**Task to carry out**
Write out the data again exactly, skipping every picture.

Saved entries:
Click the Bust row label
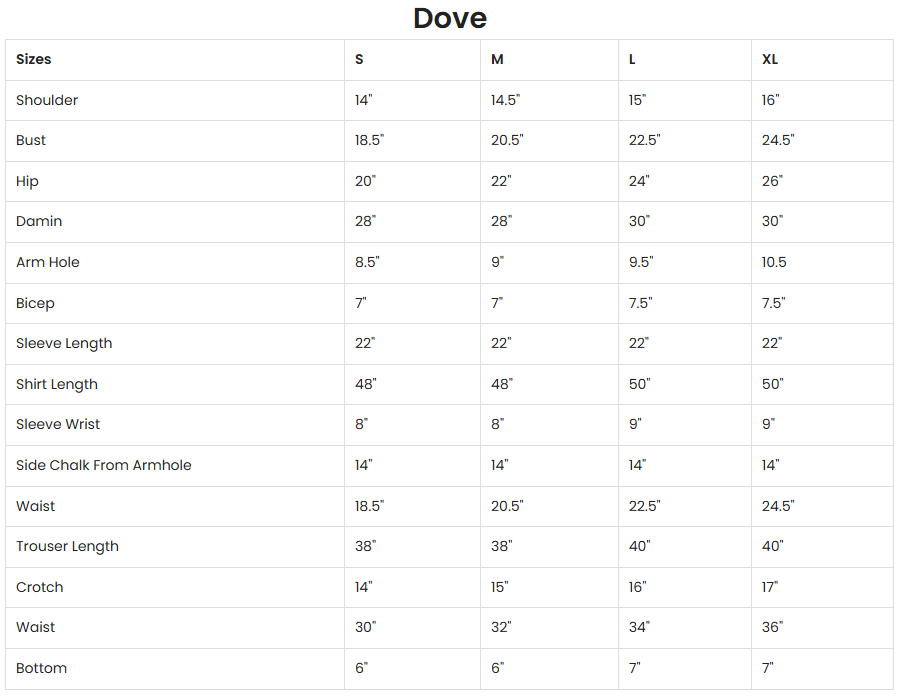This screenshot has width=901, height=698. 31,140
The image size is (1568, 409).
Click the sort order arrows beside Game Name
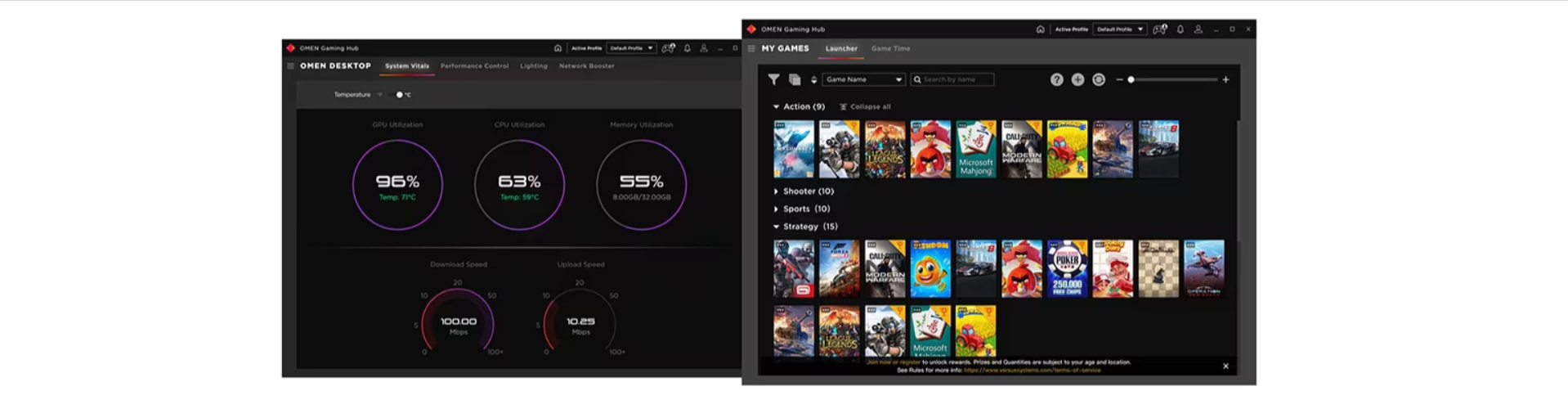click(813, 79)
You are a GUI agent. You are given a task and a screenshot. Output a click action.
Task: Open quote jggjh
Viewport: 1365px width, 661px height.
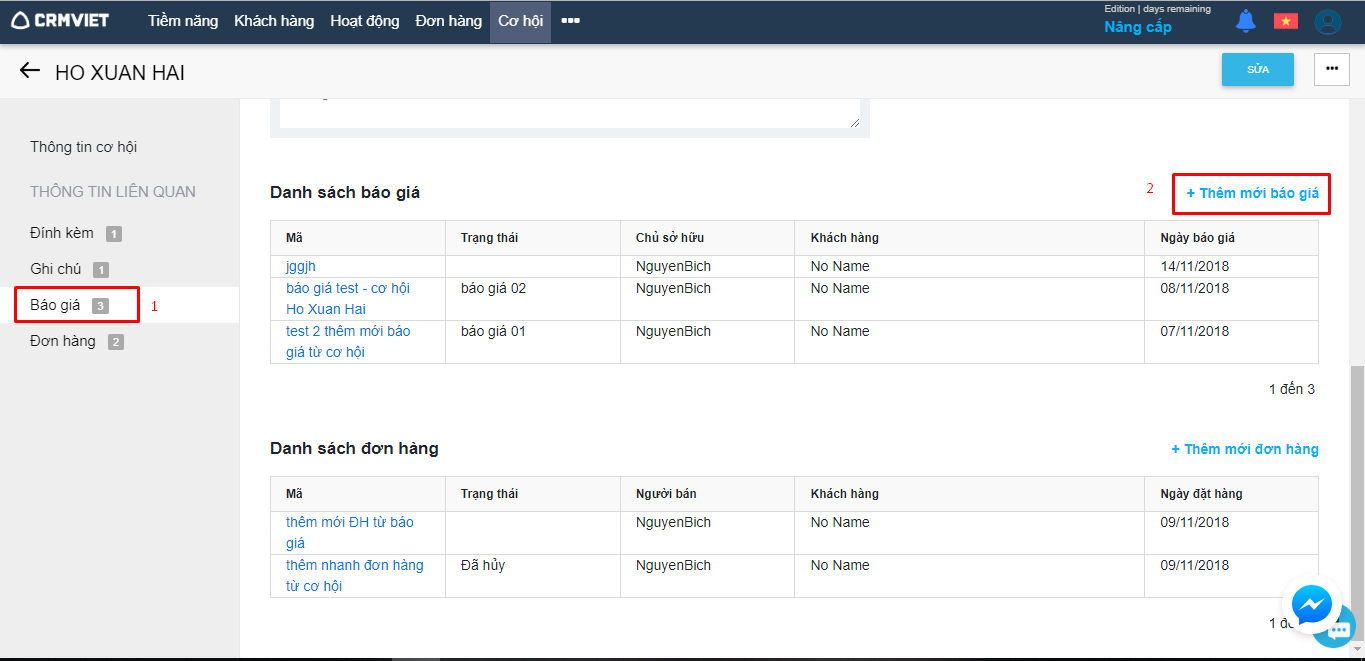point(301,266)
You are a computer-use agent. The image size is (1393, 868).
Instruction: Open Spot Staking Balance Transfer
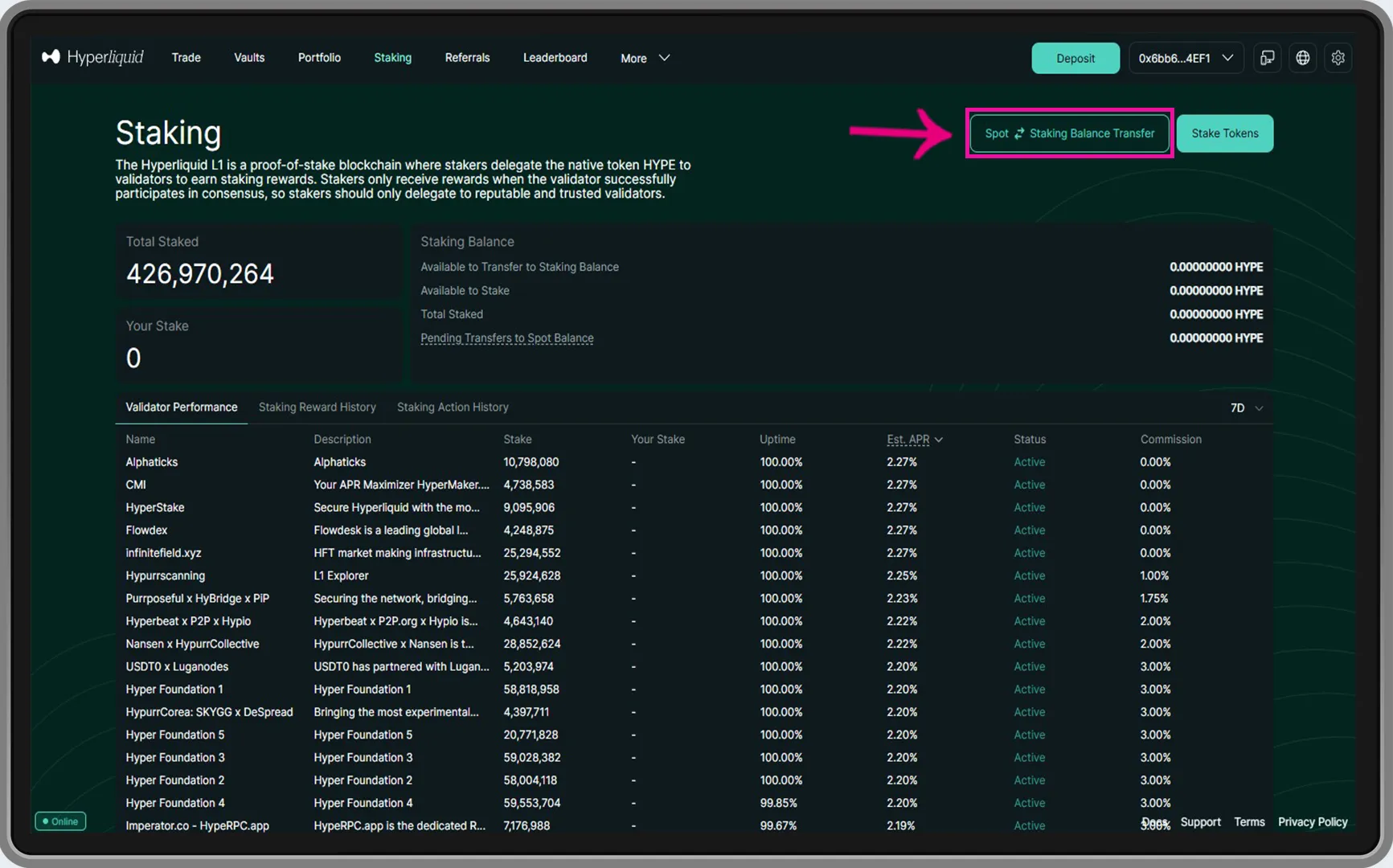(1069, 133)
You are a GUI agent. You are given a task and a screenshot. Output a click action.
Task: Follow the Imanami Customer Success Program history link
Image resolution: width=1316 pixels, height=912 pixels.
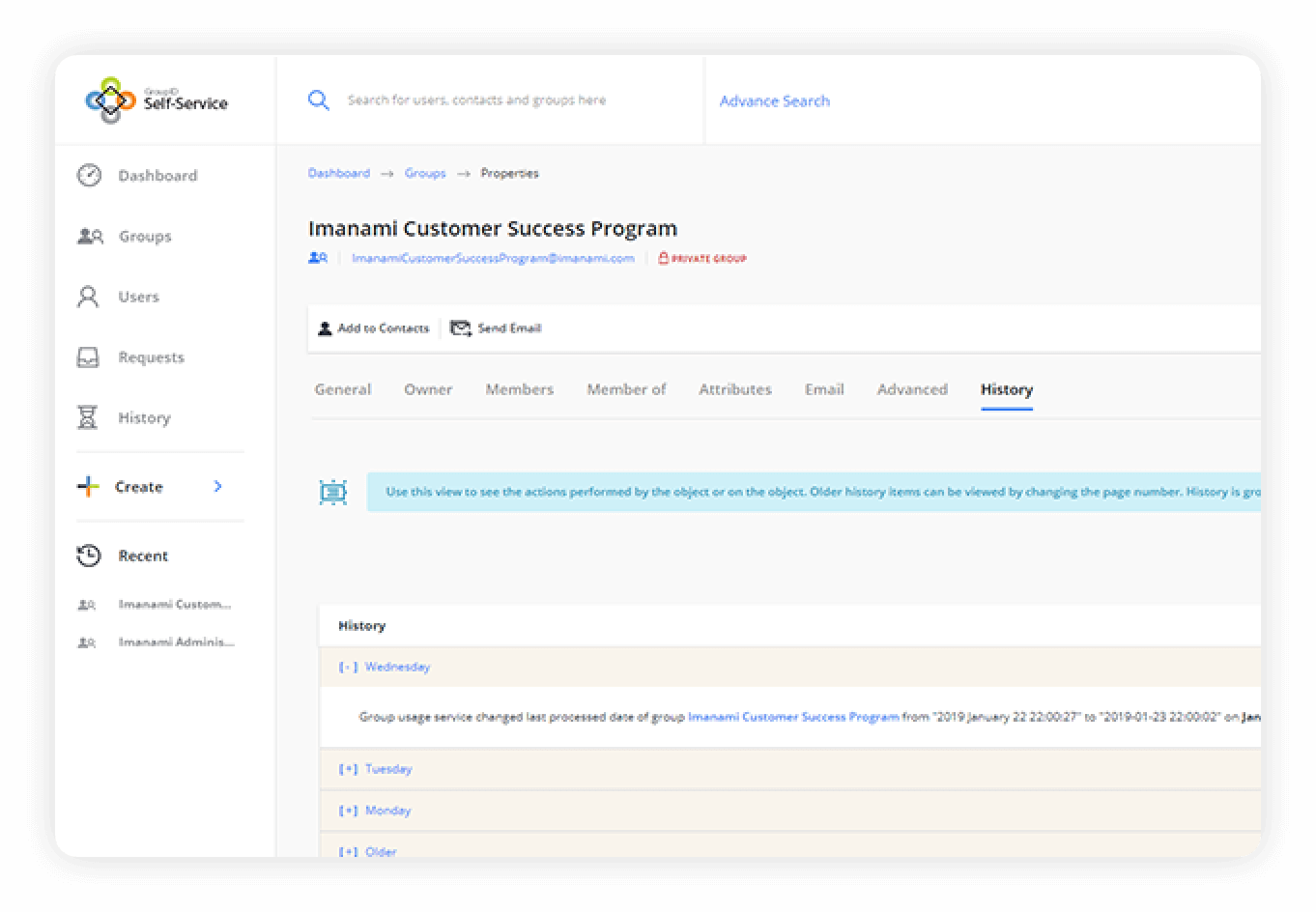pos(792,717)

**Task output**
Click the Bust row label
This screenshot has width=901, height=698. 31,140
The image size is (1568, 409).
Click the sort order arrows beside Game Name
click(813, 79)
You are a GUI agent. You are given a task and a screenshot. Output a click action.
Task: Open quote jggjh
Viewport: 1365px width, 661px height.
point(301,266)
You are a computer-use agent. The image size is (1393, 868).
Instruction: Open Spot Staking Balance Transfer
(1069, 133)
You are a GUI agent. You are given a task and a screenshot. Output a click action.
Task: Follow the Imanami Customer Success Program history link
Image resolution: width=1316 pixels, height=912 pixels.
pos(792,717)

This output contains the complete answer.